Under a dissecting microscope, remove tissues of interest from the head with sharp forceps. Hold the anterior part of the head with the forceps, and grab an antenna with another forceps from the base. Similarly, remove the palps, transfer the antennae and palps into empty DNRNase-free tubes placed on ice.
Dehydrate the tissue in 400 microliters of dehydrating reagent for one hour at room temperature. Then replace the dehydrating reagent with 400 microliters of absolute methanol and dehydrate tissues overnight at minus 20 degrees Celsius. After fixation is complete, rehydrate the tissues in a four step series of graded rehydration solutions for 10 minutes on ice.
Then wash the tissues in 400 microliters of PBST for 10 minutes at room temperature. Incubate the tissues in 400 microliters of proteinase K solution for 30 minutes at room temperature. Wash the tissues two times in 400 microliters of PBST to halt the enzymatic digestion.
After the addition of the post fixative, wash the tissue with PBST again before probe hybridization. Submerge the tissue in 400 microliters of probe hybridization buffer for five minutes. Next, remove the buffer and pre-hybridize the tissue in 400 microliters of preheated probe hybridization buffer for 30 minutes at 37 degrees Celsius.
Replace the preheated probe hybridization buffer with 400 microliters of heated probe solution. Place the tube in a nutator for two nights at 37 degrees Celsius. Then place the nutator inside an incubator covered in a box.
Next, nutate the tissue in 400 microliters of probe wash buffer at 37 degrees Celsius in the incubator. After washing the tissues in five times SSCT, incubate in 400 microliters of amplification buffer for 10 minutes at room temperature. Pipet out the amplification buffer from the tube.
Then add a mixture of the heated hairpins H1 and H2.Next, pipet a hundred microliters of amplification buffer. Nutate the tissue overnight in the dark at room temperature. To mount the tissue, first place five drops of mounting solution on a glass slide.

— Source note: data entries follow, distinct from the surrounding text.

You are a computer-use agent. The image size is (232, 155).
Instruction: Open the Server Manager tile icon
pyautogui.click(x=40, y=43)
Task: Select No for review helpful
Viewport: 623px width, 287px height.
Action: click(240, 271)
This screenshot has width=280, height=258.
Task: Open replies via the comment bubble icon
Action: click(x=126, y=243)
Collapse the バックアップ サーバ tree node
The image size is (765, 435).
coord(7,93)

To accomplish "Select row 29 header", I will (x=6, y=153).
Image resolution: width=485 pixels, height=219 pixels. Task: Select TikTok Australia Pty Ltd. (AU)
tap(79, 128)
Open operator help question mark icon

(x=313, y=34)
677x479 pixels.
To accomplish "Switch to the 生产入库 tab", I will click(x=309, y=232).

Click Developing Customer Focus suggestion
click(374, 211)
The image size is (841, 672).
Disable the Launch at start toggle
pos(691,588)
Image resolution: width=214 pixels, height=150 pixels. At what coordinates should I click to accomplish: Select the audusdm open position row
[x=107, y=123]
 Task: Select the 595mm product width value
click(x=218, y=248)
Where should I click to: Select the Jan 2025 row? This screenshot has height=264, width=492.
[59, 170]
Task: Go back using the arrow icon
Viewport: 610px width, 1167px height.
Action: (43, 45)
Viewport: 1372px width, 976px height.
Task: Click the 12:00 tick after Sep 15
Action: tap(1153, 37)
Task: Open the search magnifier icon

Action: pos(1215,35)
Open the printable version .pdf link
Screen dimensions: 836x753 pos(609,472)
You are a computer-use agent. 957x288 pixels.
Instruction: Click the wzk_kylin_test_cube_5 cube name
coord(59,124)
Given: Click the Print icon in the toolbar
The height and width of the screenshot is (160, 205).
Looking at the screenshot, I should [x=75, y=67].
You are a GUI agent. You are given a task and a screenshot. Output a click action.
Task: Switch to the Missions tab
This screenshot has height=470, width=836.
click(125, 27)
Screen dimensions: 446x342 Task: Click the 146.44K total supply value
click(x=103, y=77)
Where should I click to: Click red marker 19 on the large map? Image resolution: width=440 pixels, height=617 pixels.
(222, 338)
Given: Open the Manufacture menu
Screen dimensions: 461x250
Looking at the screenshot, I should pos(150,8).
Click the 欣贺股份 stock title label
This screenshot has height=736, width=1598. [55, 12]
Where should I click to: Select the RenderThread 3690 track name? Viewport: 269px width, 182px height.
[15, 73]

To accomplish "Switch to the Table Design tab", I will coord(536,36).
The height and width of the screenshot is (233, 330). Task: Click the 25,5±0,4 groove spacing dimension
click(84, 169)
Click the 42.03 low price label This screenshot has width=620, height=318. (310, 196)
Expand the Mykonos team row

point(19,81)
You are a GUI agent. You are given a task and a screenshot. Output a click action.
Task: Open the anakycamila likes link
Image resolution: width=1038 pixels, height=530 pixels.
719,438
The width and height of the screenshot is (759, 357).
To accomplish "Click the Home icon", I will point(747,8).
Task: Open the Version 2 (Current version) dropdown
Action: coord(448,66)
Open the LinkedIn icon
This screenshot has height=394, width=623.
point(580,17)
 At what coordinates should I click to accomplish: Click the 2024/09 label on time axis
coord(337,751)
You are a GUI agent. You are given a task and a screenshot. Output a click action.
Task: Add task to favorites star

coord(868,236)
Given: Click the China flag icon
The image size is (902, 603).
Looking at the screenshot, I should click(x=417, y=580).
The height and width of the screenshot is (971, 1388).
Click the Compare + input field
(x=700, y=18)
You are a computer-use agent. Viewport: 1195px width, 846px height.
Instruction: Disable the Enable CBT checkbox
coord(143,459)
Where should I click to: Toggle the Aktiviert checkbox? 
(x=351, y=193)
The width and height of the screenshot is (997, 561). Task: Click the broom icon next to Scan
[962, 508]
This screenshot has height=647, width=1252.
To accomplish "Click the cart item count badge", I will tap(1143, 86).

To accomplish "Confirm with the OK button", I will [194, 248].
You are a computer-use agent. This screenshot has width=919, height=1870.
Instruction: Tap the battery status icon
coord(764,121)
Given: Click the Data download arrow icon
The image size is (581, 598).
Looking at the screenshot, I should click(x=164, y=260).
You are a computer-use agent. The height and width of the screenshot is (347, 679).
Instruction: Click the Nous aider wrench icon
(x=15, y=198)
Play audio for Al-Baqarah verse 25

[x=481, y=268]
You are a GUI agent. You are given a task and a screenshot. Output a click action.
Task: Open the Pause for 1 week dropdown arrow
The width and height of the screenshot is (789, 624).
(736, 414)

Next, with forceps, grab the washed tissue samples by their base. Gently immerse and rinse in the series of mounting solution droplets. Then mount with mounting solution, and place a cover slip over the tissue.
Seal the cover slip with nail polish before imaging. HCR-FISHed analyses of the female Anopheles mosquito olfactory tissue revealed that IR41t. 1, IR75d, and IR7t were less abundant in the antennae.
IR64a was three times more abundant than the rest of the candidate genes. Colocalization of Orco and IR25a receptor families were observed in the antenna as well as well as in the maxillary palp of the mosquito. Colocalization patterns suggest that IR76b positive cells express IR25a, whereas IR8a positive cells partially colocalize with IR76b and IR25a.